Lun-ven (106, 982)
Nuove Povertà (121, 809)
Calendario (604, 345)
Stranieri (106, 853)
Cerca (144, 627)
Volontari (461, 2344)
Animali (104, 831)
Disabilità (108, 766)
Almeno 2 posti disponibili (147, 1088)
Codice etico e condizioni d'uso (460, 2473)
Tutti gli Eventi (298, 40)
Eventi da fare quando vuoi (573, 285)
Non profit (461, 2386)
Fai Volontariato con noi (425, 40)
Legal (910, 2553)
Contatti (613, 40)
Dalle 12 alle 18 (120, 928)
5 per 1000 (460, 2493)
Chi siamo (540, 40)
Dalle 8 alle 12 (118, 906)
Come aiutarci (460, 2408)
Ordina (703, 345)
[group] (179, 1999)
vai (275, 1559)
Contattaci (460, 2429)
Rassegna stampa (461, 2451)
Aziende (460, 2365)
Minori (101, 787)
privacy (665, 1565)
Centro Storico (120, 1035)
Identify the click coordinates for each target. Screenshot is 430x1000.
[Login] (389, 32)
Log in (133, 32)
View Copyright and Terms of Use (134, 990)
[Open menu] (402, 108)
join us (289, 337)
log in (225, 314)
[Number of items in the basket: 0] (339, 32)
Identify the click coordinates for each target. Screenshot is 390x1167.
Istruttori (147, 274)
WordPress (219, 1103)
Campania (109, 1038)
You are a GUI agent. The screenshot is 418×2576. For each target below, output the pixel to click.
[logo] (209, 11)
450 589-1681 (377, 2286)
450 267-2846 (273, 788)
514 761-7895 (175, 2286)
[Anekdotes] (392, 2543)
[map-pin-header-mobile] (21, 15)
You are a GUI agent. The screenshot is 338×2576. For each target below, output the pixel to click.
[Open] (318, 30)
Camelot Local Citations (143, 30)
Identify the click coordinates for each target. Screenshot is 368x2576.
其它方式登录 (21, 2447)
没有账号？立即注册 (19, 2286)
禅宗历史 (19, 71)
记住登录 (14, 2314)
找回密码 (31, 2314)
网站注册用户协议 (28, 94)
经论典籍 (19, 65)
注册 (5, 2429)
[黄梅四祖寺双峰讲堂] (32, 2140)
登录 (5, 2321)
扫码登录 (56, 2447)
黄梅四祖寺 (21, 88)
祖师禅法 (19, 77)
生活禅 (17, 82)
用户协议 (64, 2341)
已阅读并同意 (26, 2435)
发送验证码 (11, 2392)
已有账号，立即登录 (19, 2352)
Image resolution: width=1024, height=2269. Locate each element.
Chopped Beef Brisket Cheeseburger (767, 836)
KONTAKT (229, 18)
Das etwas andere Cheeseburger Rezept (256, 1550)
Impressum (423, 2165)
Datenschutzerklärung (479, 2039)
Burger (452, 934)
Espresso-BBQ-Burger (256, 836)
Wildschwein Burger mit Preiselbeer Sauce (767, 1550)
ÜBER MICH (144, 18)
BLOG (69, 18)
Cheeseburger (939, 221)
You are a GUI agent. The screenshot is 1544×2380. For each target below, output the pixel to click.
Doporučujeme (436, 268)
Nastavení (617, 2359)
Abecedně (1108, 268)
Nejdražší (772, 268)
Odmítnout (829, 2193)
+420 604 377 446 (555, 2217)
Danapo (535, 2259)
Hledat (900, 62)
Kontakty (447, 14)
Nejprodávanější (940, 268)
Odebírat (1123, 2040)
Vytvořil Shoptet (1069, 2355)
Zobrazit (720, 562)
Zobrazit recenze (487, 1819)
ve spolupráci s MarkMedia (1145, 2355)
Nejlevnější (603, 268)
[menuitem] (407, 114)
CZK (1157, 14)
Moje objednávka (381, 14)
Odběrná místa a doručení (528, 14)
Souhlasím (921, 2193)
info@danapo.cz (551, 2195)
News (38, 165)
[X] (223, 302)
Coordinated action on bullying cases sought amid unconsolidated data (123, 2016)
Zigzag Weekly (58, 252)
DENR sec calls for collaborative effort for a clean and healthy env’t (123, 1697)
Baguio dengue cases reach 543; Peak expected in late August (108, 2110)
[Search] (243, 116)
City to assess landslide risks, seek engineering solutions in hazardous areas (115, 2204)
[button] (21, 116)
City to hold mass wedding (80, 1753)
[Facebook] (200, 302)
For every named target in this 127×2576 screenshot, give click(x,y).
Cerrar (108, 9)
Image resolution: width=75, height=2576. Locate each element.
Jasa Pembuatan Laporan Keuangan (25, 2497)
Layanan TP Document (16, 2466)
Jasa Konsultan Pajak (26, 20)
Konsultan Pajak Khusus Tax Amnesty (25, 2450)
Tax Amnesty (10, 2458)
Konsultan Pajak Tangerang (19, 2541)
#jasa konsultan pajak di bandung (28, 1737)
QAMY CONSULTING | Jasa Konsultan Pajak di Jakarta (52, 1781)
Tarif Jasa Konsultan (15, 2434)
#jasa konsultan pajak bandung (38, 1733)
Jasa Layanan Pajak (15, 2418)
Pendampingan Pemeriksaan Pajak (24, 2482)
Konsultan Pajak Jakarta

####

WHAT TO WORK ON
What is needed is a word-for-word copy of all the material.

ANSWER BELOW
Lun-ven (106, 982)
Nuove Povertà (121, 809)
Calendario (604, 345)
Stranieri (106, 853)
Cerca (144, 627)
Volontari (461, 2344)
Animali (104, 831)
Disabilità (108, 766)
Almeno 2 posti disponibili (147, 1088)
Codice etico e condizioni d'uso (460, 2473)
Tutti gli Eventi (298, 40)
Eventi da fare quando vuoi (573, 285)
Non profit (461, 2386)
Fai Volontariato con noi (425, 40)
Legal (910, 2553)
Contatti (613, 40)
Dalle 12 alle 18 (120, 928)
5 per 1000 (460, 2493)
Chi siamo (540, 40)
Dalle 8 alle 12 (118, 906)
Come aiutarci (460, 2408)
Ordina (703, 345)
[group] (179, 1999)
vai (275, 1559)
Contattaci (460, 2429)
Rassegna stampa (461, 2451)
Aziende (460, 2365)
Minori (101, 787)
privacy (665, 1565)
Centro Storico (120, 1035)
Identify the click coordinates for each target. Screenshot is 430x1000.
[Login] (389, 32)
Log in (133, 32)
View Copyright and Terms of Use (134, 990)
[Open menu] (402, 108)
join us (289, 337)
log in (225, 314)
[Number of items in the basket: 0] (339, 32)
Identify the click coordinates for each target. Screenshot is 390x1167.
Istruttori (147, 274)
WordPress (219, 1103)
Campania (109, 1038)
You are a GUI agent. The screenshot is 418×2576. For each target below, output the pixel to click.
[logo] (209, 11)
450 589-1681 (377, 2286)
450 267-2846 (273, 788)
514 761-7895 (175, 2286)
[Anekdotes] (392, 2543)
[map-pin-header-mobile] (21, 15)
You are a GUI agent. The screenshot is 338×2576. For each target below, output the pixel to click.
[Open] (318, 30)
Camelot Local Citations (143, 30)
Identify the click coordinates for each target. Screenshot is 368x2576.
其它方式登录 (21, 2447)
没有账号？立即注册 (19, 2286)
禅宗历史 (19, 71)
记住登录 (14, 2314)
找回密码 (31, 2314)
网站注册用户协议 (28, 94)
经论典籍 (19, 65)
注册 (5, 2429)
[黄梅四祖寺双峰讲堂] (32, 2140)
登录 (5, 2321)
扫码登录 (56, 2447)
黄梅四祖寺 (21, 88)
祖师禅法 (19, 77)
生活禅 (17, 82)
用户协议 (64, 2341)
已阅读并同意 (26, 2435)
发送验证码 (11, 2392)
已有账号，立即登录 (19, 2352)
Image resolution: width=1024, height=2269. Locate each element.
Chopped Beef Brisket Cheeseburger (767, 836)
KONTAKT (229, 18)
Das etwas andere Cheeseburger Rezept (256, 1550)
Impressum (423, 2165)
Datenschutzerklärung (479, 2039)
Burger (452, 934)
Espresso-BBQ-Burger (256, 836)
Wildschwein Burger mit Preiselbeer Sauce (767, 1550)
ÜBER MICH (144, 18)
BLOG (69, 18)
Cheeseburger (939, 221)
You are a GUI agent. The screenshot is 1544×2380. For each target below, output the pixel to click.
Doporučujeme (436, 268)
Nastavení (617, 2359)
Abecedně (1108, 268)
Nejdražší (772, 268)
Odmítnout (829, 2193)
+420 604 377 446 (555, 2217)
Danapo (535, 2259)
Hledat (900, 62)
Kontakty (447, 14)
Nejprodávanější (940, 268)
Odebírat (1123, 2040)
Vytvořil Shoptet (1069, 2355)
Zobrazit (720, 562)
Zobrazit recenze (487, 1819)
ve spolupráci s MarkMedia (1145, 2355)
Nejlevnější (603, 268)
[menuitem] (407, 114)
CZK (1157, 14)
Moje objednávka (381, 14)
Odběrná místa a doručení (528, 14)
Souhlasím (921, 2193)
info@danapo.cz (551, 2195)
News (38, 165)
[X] (223, 302)
Coordinated action on bullying cases sought amid unconsolidated data (123, 2016)
Zigzag Weekly (58, 252)
DENR sec calls for collaborative effort for a clean and healthy env’t (123, 1697)
Baguio dengue cases reach 543; Peak expected in late August (108, 2110)
[Search] (243, 116)
City to assess landslide risks, seek engineering solutions in hazardous areas (115, 2204)
[button] (21, 116)
City to hold mass wedding (80, 1753)
[Facebook] (200, 302)
For every named target in this 127×2576 screenshot, give click(x,y).
Cerrar (108, 9)
Image resolution: width=75, height=2576. Locate each element.
Jasa Pembuatan Laporan Keuangan (25, 2497)
Layanan TP Document (16, 2466)
Jasa Konsultan Pajak (26, 20)
Konsultan Pajak Khusus Tax Amnesty (25, 2450)
Tax Amnesty (10, 2458)
Konsultan Pajak Tangerang (19, 2541)
#jasa konsultan pajak di bandung (28, 1737)
QAMY CONSULTING | Jasa Konsultan Pajak di Jakarta (52, 1781)
Tarif Jasa Konsultan (15, 2434)
#jasa konsultan pajak bandung (38, 1733)
Jasa Layanan Pajak (15, 2418)
Pendampingan Pemeriksaan Pajak (24, 2482)
Konsultan Pajak Jakarta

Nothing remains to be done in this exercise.